== Passage extrait ==
Nous sommes une plateforme de gestion individuelle de droits, de promotion et de distribution numérique basée sur l’innovation des licences Creative Commons.

Ce qui est amusant, c’est que Laurent Kratz fasse référence à la « gestion individuelle » des droits au moment où Jamendo Pro se pose précisément en concurrent de la SACEM, organisme de gestion collective.

La référence aux licences Creative Commons comme « innovation » peut également faire sourire : avec « Jamendo Pro », Jamendo vend des licences d’utilisation commerciale qui sont des licences maison et se démarquent donc des Creative Commons. La « marque » Creative Commons, et au-delà le phénomène de la musique libre, servent donc de produit d’appel pour vendre de la licence Jamendo Pro. Jamendo, qui prétend offrir le « plus important catalogue de musique libre au monde » (et archive.org, alors ?) instrumentalise en fait à son profit l’image de la musique libre pour en quitter aussitôt le champ d’action.

== Données fournies ==
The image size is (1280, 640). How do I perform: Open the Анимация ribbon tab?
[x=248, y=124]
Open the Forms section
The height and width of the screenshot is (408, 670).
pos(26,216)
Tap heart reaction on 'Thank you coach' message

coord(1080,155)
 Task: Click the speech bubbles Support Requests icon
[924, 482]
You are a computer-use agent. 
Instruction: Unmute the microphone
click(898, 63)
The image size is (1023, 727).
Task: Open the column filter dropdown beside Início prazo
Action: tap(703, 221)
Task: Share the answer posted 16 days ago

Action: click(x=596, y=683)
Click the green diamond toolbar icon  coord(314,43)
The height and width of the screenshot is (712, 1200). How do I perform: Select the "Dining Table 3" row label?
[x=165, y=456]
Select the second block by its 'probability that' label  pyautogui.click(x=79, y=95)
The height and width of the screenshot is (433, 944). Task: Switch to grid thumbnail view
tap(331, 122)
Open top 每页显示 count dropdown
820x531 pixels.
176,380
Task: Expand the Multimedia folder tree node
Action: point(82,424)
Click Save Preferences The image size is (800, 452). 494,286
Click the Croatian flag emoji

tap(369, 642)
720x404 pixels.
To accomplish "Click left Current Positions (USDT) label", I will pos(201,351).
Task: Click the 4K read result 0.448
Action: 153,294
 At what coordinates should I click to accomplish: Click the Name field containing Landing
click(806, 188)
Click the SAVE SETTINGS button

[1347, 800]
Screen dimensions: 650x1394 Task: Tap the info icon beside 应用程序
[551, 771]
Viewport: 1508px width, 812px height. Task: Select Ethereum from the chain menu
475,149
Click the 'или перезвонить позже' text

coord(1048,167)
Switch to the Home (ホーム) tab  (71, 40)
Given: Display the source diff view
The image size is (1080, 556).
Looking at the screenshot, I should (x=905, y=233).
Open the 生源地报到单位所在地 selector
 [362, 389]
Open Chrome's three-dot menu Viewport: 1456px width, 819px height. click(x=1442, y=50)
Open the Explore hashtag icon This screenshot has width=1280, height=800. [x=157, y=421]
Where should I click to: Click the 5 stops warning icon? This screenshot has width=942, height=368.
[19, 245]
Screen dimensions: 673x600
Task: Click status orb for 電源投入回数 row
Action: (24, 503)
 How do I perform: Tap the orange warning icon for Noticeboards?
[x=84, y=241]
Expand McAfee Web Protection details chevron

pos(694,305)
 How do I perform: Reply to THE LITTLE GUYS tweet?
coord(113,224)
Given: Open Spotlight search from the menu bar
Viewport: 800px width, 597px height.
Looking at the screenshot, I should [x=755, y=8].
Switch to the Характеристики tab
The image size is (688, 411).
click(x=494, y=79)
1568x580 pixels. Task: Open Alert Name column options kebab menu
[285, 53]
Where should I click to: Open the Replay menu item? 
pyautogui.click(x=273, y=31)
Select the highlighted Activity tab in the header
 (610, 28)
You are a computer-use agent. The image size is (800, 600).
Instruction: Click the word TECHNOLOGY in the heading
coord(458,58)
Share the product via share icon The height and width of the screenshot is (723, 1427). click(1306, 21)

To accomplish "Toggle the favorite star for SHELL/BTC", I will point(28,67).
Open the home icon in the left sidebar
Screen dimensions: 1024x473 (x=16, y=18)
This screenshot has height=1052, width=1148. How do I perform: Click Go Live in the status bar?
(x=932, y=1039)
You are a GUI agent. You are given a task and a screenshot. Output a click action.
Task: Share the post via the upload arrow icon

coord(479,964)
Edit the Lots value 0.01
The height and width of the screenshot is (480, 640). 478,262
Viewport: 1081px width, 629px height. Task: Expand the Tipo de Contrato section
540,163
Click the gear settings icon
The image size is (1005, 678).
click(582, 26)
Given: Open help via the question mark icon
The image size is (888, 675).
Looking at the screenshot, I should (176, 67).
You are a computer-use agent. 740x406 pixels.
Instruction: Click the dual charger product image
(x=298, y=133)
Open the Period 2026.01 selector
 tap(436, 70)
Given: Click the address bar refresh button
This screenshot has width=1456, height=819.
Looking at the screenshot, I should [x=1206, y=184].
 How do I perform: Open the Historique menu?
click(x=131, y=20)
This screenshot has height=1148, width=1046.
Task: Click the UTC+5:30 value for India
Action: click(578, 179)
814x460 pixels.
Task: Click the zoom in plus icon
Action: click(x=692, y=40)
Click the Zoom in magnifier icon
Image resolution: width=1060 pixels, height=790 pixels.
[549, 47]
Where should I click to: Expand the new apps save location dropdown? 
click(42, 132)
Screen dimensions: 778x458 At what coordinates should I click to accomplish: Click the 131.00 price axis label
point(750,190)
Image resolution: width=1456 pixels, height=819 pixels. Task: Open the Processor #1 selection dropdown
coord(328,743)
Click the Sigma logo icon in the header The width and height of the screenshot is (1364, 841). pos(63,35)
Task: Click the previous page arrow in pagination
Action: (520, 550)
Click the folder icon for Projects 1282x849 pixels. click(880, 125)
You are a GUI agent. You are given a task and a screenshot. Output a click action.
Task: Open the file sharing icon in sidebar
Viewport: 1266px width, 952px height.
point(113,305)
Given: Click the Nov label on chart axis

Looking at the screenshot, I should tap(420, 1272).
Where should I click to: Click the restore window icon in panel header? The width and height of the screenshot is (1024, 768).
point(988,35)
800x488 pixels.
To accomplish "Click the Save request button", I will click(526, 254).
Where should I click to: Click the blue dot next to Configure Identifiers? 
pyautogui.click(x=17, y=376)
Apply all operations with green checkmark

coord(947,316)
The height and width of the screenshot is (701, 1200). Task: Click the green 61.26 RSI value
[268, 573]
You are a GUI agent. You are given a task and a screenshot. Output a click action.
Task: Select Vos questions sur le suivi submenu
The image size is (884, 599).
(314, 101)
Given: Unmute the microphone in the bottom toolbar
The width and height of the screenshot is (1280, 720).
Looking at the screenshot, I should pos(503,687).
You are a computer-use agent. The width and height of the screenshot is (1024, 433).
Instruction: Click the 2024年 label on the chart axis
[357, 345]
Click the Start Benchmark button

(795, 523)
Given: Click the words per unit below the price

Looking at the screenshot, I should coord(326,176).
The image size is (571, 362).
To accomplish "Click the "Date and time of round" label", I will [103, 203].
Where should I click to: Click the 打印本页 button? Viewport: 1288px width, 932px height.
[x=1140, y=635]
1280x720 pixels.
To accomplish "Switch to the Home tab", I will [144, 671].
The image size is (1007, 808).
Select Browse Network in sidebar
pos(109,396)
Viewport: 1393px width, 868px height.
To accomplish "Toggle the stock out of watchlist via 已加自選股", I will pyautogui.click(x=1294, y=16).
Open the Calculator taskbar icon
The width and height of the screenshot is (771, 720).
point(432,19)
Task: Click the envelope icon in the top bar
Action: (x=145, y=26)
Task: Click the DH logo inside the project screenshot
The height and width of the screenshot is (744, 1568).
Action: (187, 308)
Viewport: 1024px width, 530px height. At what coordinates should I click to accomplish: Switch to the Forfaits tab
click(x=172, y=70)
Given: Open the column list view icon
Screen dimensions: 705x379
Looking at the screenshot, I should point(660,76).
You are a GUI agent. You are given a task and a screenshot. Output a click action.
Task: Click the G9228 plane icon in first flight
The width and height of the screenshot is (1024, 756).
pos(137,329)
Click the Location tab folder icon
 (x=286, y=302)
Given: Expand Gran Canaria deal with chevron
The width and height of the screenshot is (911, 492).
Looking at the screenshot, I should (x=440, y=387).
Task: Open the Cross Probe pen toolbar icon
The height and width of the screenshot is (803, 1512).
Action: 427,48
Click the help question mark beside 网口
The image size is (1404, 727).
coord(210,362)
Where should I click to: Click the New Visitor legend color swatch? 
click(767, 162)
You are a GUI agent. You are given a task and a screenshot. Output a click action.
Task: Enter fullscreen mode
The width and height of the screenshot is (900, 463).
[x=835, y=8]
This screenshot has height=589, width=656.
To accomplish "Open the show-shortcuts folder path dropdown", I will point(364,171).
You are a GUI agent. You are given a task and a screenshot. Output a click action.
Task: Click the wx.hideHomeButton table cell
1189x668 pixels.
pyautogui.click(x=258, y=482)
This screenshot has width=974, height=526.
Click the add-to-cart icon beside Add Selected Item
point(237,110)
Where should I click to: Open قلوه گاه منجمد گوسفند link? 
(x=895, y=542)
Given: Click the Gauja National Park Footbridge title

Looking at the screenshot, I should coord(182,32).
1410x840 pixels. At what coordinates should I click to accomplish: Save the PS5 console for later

== Travail demandé ==
#1 Recopiez fidèlement une partie du passage sur Jamendo : commencez aux mots « Nous sommes une » et arrêtez-vous après « de gestion collective. ».
#2 Prolongez le passage sur Jamendo au-delà de sa dernière phrase.

== Réponses rédigées ==
#1
Nous sommes une plateforme de gestion individuelle de droits, de promotion et de distribution numérique basée sur l’innovation des licences Creative Commons.

Ce qui est amusant, c’est que Laurent Kratz fasse référence à la « gestion individuelle » des droits au moment où Jamendo Pro se pose précisément en concurrent de la SACEM, organisme de gestion collective.

#2
« L’innovation » est le maître-mot de Jamendo. Par exemple, ne pas respecter les prérogatives de la SPRE ou de la SACEM, ce que le droit considère comme une infraction, est présenté comme une « innovation ». Ainsi, lorsqu’un article sur 01net.com révèle les démêlés de « Jamendo Pro » avec la SPRé (qui a écrit à Jamendo pour lui signaler que les utilisateurs de « Jamendo Pro » devaient reverser  les droits voisins au titre de la « rémunération équitable »), Laurent Kratz rétorque :

C’est un régime légal français un peu particulier, explique Laurent Kratz, président de Jamendo. Avec Jamendo, nous sommes dans l’innovation, il y a encore des tas de choses à clarifier.

On comprend mieux la nécessité pour l’entreprise d’avoir son siège social au Luxembourg. Il est ainsi plus aisé d’innover loin du « régime légal français un peu particulier ».

Amélie Roëlants répond aussi sur le forum de Jamendo :

La SPRé est un obligation légale française.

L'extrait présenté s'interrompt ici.